The girl, who cannot be named for legal reasons, applied to the Federal Magistrates Court for an order to restrain her parents from taking her out of Australia to marry a man she had met only once.
The girl, given the pseudonym Ms Madley by the court, approached the Legal Aid Commission after her parents organised the wedding despite her telling them that she did not want to go to Lebanon and did not want to marry the man.
In a judgment delivered at Parramatta in April, but published this week, the federal magistrate Joe Harman granted the ex parte application and placed Ms Madley on the PACE Alert system at all points of arrival and departure to prevent her parents spiriting her out of the country before her passport was surrendered or cancelled.
Mr Harman praised the girl's ''act of great bravery'' in using the legal system to challenge her parents' authority.
Ms Madley was fearful of her mother's reaction to her application, he said, and he ordered her mother and father not to assault, harass, threaten or intimidate her, or question her about the proceedings.
''Her actions in approaching the Legal Aid Commission, let alone this court, might be perceived as disrespectful of her parents and disobedient of their will,'' he said.
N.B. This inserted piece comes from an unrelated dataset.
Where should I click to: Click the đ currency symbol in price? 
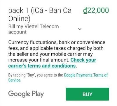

Although legally a minor, the girl had displayed maturity not only by taking action to protect herself from an arranged marriage, but deciding to challenge part of the Lebanese Islamic culture which she was brought up in.
''It is not the right of any parent to cause their child to be married against their will, whether in accordance with the Australian law or otherwise,'' he said.
He said there was a psychological risk to Ms Madley if he did not make orders preventing her being forced into a marriage she did not want, which he described as ''a principle that is contrary to all our legal processes [held] dear and which would indeed, under Australian law, render the marriage void, as it is absent genuine consent.''
However, he said he was not criticising any culture that engaged in arranged marriages.